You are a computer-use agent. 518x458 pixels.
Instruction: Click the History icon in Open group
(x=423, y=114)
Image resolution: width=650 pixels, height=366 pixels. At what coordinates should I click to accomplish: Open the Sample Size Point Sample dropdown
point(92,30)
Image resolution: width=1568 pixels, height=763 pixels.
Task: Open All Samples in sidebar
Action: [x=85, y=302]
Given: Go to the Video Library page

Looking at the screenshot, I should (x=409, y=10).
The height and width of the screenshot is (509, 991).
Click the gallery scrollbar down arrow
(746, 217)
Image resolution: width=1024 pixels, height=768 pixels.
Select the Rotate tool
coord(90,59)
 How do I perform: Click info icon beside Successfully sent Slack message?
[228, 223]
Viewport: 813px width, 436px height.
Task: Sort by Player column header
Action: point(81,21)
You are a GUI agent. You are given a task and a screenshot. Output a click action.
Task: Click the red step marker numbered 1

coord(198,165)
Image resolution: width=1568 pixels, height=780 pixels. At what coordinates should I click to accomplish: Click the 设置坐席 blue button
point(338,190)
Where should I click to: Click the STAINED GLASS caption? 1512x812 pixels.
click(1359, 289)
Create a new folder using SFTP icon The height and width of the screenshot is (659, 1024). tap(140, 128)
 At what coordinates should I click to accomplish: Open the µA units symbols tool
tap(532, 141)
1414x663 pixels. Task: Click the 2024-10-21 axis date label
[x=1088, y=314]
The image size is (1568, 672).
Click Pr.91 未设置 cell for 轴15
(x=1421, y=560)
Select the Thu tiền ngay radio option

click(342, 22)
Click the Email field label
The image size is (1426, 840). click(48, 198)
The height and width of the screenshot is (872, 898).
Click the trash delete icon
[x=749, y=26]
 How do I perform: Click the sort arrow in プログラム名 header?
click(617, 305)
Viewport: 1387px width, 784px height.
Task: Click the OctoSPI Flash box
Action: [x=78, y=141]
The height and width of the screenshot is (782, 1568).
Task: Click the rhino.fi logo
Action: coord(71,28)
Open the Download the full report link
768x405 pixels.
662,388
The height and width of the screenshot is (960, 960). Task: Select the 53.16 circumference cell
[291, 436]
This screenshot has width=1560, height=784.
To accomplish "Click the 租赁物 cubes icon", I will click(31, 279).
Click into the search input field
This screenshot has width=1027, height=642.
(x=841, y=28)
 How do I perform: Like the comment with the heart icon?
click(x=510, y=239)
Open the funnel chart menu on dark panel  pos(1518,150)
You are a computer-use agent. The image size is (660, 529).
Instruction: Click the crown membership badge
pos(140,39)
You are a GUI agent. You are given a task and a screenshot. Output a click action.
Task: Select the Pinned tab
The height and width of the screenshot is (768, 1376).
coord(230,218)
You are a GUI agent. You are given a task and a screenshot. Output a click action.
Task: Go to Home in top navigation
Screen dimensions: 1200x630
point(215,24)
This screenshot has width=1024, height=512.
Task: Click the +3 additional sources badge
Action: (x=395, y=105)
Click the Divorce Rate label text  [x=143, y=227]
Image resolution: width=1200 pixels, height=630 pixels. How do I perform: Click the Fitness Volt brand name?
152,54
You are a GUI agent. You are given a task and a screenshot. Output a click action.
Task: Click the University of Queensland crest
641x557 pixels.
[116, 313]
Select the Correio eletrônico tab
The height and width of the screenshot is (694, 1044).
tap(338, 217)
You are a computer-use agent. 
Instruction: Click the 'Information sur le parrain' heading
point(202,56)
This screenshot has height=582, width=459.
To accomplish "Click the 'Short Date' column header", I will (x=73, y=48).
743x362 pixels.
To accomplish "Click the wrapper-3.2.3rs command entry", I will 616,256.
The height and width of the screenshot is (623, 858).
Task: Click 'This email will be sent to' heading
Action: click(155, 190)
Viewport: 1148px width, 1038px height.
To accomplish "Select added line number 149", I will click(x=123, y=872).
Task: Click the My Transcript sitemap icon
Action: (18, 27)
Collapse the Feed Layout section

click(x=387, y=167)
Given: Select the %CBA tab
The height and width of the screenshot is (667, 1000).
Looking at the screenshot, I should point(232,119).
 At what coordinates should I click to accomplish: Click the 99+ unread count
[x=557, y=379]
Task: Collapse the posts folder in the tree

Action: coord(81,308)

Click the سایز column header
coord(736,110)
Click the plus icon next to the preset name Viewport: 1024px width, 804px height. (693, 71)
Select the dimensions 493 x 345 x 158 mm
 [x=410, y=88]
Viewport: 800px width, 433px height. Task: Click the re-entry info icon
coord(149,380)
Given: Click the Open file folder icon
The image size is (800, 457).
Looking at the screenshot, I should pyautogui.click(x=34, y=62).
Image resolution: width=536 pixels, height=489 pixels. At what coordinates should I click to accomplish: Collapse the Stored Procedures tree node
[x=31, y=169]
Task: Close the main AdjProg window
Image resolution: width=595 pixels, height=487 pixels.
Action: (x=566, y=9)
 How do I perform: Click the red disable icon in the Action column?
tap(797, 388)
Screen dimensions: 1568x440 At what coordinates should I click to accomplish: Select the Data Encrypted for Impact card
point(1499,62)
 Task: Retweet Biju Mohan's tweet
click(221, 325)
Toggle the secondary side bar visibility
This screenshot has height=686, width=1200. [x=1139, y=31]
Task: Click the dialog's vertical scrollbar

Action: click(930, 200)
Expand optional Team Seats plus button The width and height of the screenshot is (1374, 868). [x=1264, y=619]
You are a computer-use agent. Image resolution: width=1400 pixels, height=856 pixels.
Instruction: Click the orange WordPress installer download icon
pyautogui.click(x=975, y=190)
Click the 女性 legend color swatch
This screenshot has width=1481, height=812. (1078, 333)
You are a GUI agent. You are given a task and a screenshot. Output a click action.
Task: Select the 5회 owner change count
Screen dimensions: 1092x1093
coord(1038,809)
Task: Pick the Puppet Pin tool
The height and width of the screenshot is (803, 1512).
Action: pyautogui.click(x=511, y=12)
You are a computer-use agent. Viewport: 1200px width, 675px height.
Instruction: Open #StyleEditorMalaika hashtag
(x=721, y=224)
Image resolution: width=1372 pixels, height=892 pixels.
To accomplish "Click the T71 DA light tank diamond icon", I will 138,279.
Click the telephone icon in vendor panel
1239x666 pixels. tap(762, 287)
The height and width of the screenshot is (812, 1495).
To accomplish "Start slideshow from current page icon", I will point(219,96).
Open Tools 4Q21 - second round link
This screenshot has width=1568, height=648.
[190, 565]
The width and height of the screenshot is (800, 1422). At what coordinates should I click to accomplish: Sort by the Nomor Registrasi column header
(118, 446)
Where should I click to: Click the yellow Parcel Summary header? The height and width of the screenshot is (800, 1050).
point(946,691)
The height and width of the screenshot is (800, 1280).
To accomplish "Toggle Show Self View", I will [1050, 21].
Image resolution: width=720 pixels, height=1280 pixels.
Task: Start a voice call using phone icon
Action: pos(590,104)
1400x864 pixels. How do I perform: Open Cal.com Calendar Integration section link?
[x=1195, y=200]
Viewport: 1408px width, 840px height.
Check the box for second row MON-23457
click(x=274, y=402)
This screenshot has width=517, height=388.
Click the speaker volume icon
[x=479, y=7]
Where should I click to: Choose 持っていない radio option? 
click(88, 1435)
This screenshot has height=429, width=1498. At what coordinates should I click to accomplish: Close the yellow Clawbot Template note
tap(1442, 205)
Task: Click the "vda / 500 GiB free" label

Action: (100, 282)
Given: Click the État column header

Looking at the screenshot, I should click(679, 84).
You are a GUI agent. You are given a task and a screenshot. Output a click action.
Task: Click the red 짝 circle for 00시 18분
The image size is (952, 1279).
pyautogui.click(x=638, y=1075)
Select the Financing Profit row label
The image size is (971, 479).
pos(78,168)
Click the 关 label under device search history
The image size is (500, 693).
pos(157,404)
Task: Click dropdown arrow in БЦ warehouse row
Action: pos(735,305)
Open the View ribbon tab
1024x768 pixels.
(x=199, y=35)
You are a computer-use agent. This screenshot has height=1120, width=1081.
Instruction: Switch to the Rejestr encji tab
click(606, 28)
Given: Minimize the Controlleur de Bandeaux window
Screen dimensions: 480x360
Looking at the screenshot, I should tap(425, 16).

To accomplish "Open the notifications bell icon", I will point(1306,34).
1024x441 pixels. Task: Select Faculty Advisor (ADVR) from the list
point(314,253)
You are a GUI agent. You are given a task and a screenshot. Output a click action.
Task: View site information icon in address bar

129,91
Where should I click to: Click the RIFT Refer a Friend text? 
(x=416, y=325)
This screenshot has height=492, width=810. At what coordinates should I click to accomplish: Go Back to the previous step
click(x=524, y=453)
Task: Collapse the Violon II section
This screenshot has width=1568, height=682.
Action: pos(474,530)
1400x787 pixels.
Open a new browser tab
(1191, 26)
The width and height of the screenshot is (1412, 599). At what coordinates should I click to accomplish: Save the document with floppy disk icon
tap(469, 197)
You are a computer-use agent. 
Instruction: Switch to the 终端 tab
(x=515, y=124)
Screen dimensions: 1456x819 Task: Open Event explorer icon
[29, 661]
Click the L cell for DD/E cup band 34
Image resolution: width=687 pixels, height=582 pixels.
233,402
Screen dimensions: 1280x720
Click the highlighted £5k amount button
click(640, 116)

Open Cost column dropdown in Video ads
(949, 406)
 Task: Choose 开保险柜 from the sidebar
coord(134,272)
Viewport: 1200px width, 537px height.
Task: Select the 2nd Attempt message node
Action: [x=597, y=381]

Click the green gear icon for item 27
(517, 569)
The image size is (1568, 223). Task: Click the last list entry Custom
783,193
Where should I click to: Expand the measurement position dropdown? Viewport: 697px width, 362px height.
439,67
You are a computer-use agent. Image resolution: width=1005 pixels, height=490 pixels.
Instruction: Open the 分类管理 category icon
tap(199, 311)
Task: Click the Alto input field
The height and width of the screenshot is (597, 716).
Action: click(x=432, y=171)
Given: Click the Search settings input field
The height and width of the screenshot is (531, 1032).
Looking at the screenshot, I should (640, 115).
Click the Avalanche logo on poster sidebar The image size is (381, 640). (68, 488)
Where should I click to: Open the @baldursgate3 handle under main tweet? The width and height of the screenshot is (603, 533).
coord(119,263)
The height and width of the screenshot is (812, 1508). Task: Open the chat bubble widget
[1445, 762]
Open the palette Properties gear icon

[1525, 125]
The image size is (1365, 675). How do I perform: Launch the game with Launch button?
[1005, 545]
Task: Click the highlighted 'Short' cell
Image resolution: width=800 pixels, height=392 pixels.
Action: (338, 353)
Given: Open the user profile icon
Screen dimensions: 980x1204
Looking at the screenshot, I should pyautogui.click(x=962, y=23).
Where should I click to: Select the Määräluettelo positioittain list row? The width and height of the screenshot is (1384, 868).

Work request:
Return, unchanged, the run of lines above that opens with the line containing "641x557 pixels." and closes with the line containing "This screenshot has height=582, width=459.". Include both.

Answer to the exercise:
641x557 pixels.
[116, 313]
Select the Correio eletrônico tab
The height and width of the screenshot is (694, 1044).
tap(338, 217)
You are a computer-use agent. 
Instruction: Click the 'Information sur le parrain' heading
point(202,56)
This screenshot has height=582, width=459.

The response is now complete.